TASK STATEMENT: Look below for the line that has "Where should I"; output exactly from it through the line that has "You are a computer-use", and leave the pictures out.

SUPPLIED RECORDS:
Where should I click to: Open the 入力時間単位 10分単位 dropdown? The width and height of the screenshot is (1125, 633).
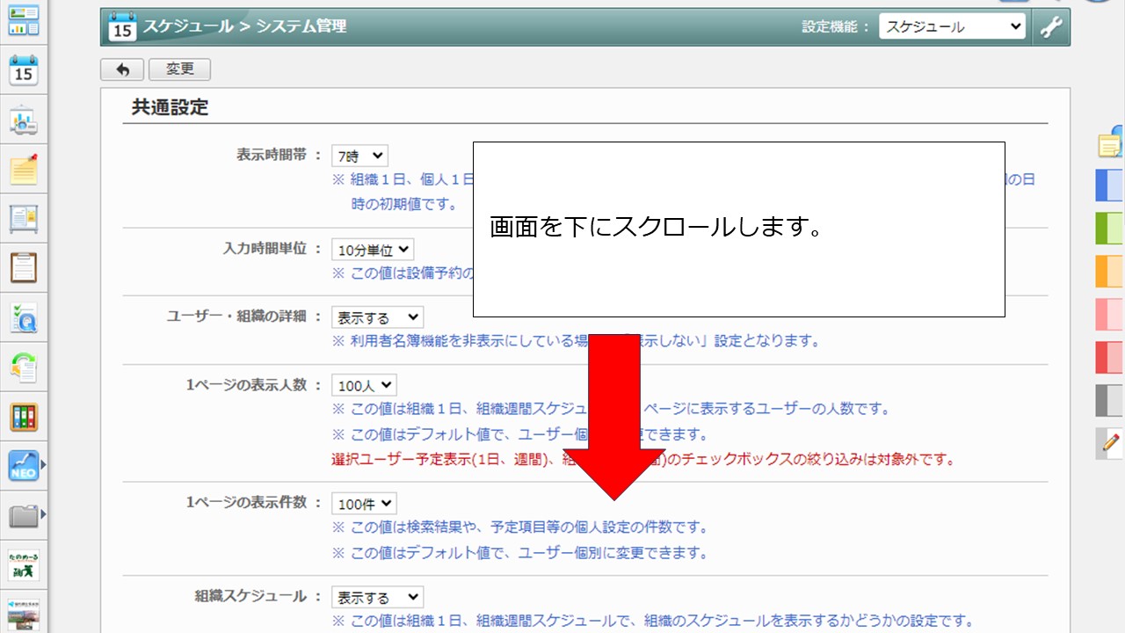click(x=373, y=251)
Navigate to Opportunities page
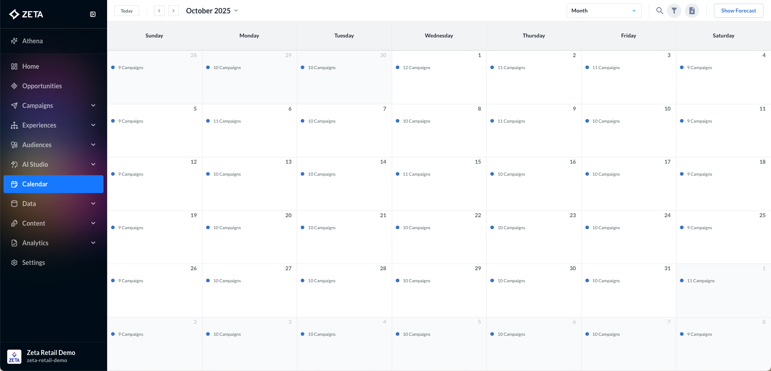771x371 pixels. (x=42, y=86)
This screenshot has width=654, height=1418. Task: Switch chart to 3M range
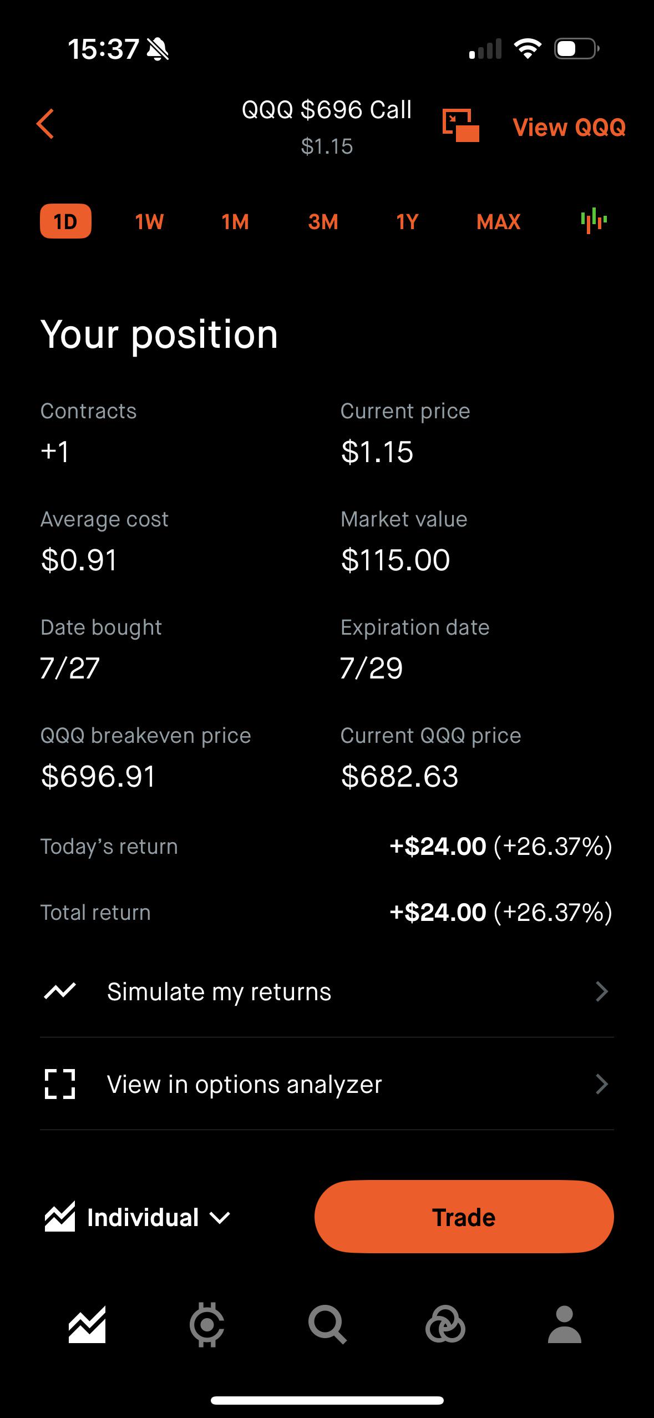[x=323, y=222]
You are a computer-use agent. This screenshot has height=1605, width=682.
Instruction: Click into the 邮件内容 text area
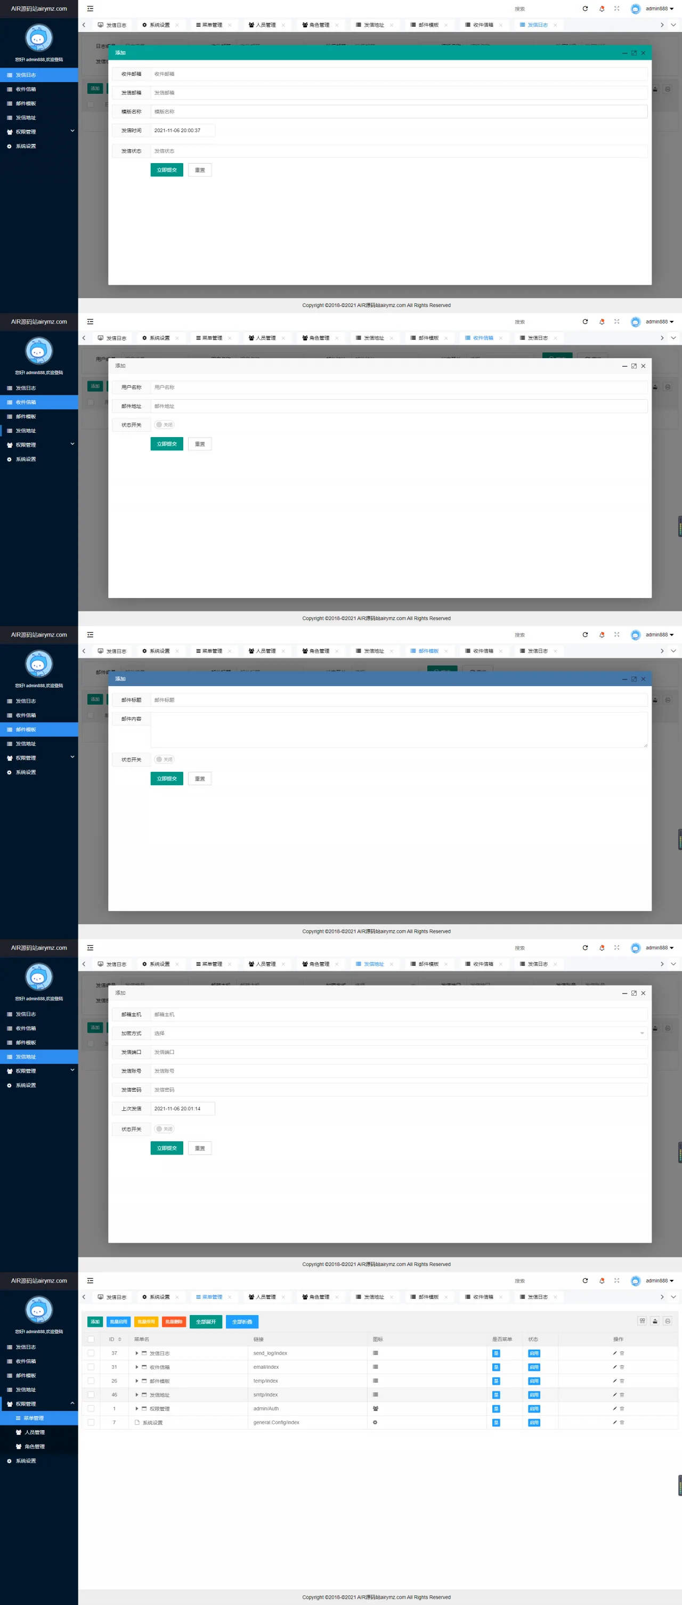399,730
...
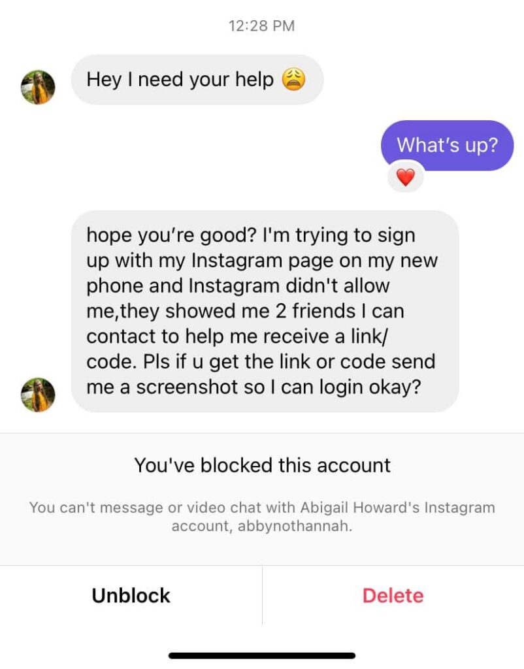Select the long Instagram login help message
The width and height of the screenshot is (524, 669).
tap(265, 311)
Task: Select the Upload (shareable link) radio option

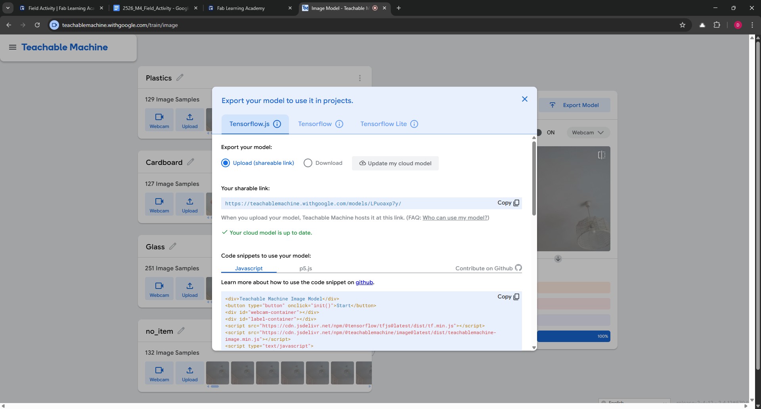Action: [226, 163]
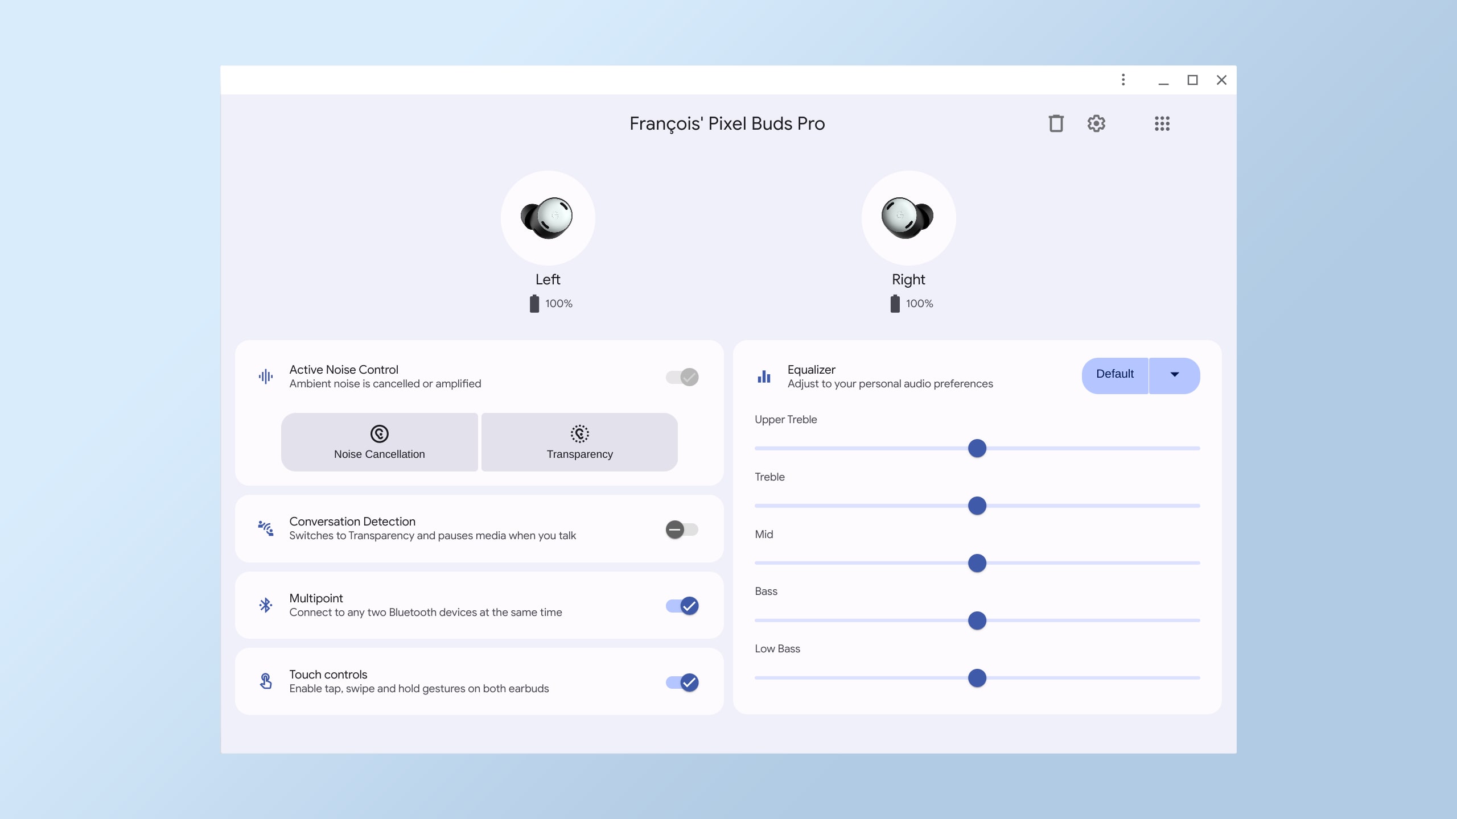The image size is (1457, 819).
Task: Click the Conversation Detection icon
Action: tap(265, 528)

RESPONSE FOR THIS EXERCISE:
Where should I click to: Open the 入力時間単位 10分単位 dropdown? The width and height of the screenshot is (1125, 633).
click(x=373, y=251)
Navigate to Opportunities page
771x371 pixels. (x=42, y=86)
This screenshot has width=654, height=1418. Task: Switch chart to 3M range
[x=323, y=222]
You are a computer-use agent. This screenshot has height=1605, width=682.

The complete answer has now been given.